=== DATA EXTRACTS ===
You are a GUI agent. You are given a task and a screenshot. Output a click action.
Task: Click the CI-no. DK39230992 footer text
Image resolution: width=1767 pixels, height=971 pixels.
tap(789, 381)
* * *
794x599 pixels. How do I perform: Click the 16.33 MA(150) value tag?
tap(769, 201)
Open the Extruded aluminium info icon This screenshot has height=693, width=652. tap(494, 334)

=== EXERCISE ===
Out of the records, collect only those lines that contain the string "screenshot".

=== RESPONSE TO THE TASK ===
You are a GUI agent. You are given a task and a screenshot. Output a click action.
Open the Extruded aluminium info icon This screenshot has height=693, width=652. tap(494, 334)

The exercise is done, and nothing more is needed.